Alto y claro
José Antonio Carrizosa
¿Merece la pena?
Escribí lamentando la expansión geométrica de un sentimiento herodiano en contra de los niños, santos inocentes, cada vez más rechazados de una forma más explícita. Aunque el desplome de la pirámide poblacional lo hará (lo está haciendo) sobre nuestras cabezas, la presencia –muy escasa– de niños irrita en todas partes: restaurantes, hoteles, piscinas, playas, cines, incluso parques y aún en algunas misas…
Una lectora propuso que una bajada del IRPF del 10% por cada hijo animaría el cotarro. Luego hubo quien aportó el dato de que, allí donde se ha hecho, como en Hungría, no se ha notado un cambio sustancial. Yo sugerí que, aunque el efecto no sea directo, sí lo será indirecto, en cuanto se transmite a la sociedad el valor de cada nuevo hijo en el idioma económico que nuestra sociedad entiende. Envidiar a los padres, aunque sólo sea por una desgravación fiscal, es un avance pedagógico. Además, familias numerosas más desahogadas –o, al menos, más equilibradas en sus enormes gastos cotidianos– contribuyen a matrimonios más sonrientes, esto es, a una imagen social más atractiva y ajustada a lo que la paternidad es.

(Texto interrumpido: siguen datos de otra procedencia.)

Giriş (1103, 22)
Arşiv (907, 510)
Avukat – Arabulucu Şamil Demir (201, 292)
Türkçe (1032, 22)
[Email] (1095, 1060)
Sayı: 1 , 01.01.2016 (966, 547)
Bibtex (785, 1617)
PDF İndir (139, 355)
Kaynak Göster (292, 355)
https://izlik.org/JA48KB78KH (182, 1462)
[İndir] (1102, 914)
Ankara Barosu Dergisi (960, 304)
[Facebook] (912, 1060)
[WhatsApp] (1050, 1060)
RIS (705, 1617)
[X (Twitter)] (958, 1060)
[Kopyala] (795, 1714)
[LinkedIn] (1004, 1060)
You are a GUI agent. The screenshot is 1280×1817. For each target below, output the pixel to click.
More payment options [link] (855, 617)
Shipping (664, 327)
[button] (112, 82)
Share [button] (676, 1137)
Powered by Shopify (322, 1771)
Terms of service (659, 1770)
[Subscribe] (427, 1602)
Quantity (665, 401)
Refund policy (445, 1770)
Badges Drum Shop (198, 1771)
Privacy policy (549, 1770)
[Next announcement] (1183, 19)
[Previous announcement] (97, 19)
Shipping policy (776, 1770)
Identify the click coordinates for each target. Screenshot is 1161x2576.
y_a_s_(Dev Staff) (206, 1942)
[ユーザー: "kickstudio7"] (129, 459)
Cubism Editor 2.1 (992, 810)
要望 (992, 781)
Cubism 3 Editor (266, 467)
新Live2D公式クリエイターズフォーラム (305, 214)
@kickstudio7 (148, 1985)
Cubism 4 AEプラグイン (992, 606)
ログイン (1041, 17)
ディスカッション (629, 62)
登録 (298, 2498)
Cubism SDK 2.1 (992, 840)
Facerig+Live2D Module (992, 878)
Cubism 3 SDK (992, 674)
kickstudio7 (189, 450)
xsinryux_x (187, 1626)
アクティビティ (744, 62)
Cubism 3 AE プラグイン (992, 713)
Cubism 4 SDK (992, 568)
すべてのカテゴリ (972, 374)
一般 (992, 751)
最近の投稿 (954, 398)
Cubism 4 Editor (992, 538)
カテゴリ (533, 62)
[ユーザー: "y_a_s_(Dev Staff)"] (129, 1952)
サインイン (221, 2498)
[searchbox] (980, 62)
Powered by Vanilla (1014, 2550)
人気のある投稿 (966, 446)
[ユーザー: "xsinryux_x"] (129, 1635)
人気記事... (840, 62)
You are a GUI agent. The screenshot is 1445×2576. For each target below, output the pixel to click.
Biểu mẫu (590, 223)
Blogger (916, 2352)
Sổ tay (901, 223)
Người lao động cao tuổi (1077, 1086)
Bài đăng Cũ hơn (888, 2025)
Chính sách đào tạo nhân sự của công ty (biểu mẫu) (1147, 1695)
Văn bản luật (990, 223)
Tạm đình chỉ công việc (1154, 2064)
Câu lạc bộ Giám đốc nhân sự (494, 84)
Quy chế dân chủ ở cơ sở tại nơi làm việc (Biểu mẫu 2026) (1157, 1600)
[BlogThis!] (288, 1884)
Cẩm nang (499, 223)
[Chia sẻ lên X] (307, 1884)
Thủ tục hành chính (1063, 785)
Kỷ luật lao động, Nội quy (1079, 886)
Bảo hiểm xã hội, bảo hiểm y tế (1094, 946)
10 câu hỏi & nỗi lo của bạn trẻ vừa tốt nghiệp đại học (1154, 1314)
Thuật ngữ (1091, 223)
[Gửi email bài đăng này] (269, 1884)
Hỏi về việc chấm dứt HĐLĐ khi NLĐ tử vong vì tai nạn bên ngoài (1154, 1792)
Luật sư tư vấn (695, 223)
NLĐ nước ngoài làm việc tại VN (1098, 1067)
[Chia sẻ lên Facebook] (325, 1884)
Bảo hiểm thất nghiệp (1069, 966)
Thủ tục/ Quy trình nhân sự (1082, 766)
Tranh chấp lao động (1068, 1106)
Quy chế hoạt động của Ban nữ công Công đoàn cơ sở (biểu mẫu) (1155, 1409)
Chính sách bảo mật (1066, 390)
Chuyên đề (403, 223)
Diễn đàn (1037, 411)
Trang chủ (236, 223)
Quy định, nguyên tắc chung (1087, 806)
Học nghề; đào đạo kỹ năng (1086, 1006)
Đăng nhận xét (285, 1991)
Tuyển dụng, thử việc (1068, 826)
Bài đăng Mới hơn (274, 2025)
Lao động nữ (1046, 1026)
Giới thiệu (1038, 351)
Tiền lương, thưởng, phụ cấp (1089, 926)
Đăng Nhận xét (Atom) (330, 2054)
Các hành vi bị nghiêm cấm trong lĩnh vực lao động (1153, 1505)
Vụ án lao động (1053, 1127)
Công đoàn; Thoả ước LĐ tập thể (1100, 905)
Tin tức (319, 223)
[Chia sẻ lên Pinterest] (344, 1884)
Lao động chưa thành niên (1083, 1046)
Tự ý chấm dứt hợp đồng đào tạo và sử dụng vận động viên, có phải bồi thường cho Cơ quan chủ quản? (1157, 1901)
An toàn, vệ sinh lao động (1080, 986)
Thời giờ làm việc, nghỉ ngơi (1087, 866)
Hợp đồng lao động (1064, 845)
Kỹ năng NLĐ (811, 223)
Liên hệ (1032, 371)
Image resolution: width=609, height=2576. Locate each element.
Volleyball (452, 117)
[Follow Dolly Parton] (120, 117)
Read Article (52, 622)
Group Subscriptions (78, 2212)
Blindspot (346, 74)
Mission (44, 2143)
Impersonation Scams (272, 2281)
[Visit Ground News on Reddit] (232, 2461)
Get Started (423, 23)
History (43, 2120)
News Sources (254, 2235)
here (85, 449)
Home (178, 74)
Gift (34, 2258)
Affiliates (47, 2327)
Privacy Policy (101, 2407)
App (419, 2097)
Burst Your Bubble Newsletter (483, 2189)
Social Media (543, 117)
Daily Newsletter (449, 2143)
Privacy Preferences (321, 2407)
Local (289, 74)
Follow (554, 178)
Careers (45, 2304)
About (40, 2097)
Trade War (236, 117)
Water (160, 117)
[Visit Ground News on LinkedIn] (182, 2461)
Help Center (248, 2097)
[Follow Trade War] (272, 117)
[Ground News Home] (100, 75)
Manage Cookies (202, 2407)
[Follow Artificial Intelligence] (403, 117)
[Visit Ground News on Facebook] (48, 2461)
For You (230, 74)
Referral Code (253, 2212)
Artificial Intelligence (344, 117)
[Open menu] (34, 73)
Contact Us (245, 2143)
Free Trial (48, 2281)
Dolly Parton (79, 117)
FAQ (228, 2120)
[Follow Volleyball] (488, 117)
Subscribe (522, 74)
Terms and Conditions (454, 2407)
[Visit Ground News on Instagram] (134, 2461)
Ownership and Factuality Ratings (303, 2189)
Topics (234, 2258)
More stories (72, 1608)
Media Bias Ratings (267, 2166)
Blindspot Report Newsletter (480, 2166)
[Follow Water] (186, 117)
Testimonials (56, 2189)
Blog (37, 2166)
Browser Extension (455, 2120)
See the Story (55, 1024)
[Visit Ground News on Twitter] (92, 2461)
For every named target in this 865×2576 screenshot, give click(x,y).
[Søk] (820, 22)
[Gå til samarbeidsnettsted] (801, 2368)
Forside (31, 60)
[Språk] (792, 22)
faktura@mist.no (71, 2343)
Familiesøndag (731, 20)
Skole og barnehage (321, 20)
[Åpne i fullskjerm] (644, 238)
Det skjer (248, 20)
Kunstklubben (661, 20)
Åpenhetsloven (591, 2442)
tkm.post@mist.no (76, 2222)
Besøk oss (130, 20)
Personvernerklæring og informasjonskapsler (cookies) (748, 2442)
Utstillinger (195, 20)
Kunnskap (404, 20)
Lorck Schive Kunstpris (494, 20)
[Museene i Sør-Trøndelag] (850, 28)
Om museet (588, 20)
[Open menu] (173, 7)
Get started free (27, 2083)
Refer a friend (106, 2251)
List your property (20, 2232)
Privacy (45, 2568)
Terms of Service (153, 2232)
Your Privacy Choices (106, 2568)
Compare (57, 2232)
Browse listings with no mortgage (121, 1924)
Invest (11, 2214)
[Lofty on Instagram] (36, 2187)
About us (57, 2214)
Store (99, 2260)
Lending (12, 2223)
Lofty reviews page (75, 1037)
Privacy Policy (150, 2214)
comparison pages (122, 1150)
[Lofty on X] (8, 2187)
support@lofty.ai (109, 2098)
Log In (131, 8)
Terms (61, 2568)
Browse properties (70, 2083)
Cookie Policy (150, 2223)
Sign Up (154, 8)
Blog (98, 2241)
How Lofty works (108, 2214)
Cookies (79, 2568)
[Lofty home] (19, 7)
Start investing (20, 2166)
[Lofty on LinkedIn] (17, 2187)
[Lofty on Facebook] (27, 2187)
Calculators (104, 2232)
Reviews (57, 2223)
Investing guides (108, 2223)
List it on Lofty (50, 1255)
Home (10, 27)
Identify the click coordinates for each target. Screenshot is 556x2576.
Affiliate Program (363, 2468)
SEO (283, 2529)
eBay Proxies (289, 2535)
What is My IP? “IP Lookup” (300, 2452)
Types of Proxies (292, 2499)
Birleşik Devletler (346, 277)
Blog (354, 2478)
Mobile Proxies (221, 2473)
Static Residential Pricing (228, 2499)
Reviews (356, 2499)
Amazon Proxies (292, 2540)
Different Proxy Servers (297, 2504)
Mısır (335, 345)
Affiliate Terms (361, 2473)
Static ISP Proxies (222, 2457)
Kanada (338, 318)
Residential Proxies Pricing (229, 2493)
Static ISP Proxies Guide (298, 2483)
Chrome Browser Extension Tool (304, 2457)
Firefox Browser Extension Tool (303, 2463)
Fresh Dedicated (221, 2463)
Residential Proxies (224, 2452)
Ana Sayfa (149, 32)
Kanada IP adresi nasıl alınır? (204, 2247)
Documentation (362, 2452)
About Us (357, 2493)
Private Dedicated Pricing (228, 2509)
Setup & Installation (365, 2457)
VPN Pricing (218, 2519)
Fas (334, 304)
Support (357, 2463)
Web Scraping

Mas el debate no cesa. Alguien sugirió una exquisita objeción: “¿No creéis que las medidas económicas pro-natalidad son contraproducentes porque justamente alimentan esa pulsión y mentalidad materialista [que aboca a la caída de la natalidad]?”
Si los medios son los fines, el desorden salta a la vista. Quizá los cortos resultados de los incentivos económicos tengan que ver con esta dialéctica de materialismos. Pero, sin olvidar las hondas raíces espirituales de la cuestión, si los medios se quedan en medios, son también imprescindibles para alcanzar los fines. Cuidado con los cantos de sirena del idealismo, porque luego viene la realidad con las rebajas. Lo práctico deviene clave para construir hasta el más noble de los proyectos.
Encima, si pagar impuestos fuese bueno de por sí, como el fin nunca justifica los medios, sería una propuesta más discutible. Verdad que hoy hay una sospechosa ceguera entre los moralistas laicos o religiosos, empeñados en hacernos ver el pago de impuestos como una de las mayores virtudes cívicas. Sin embargo, si la cosa alcanza cotas confiscatorias, la verdadera virtud es la resistencia. Y en este caso, la desgravación fiscal por hijos ya es un bien en sí misma, independientemente de su eficacia natalista. Y como se aplicaría para conmemorar y apoyar un bien mayor, que es un nacimiento, bien sobre bien, miel sobre hojuelas.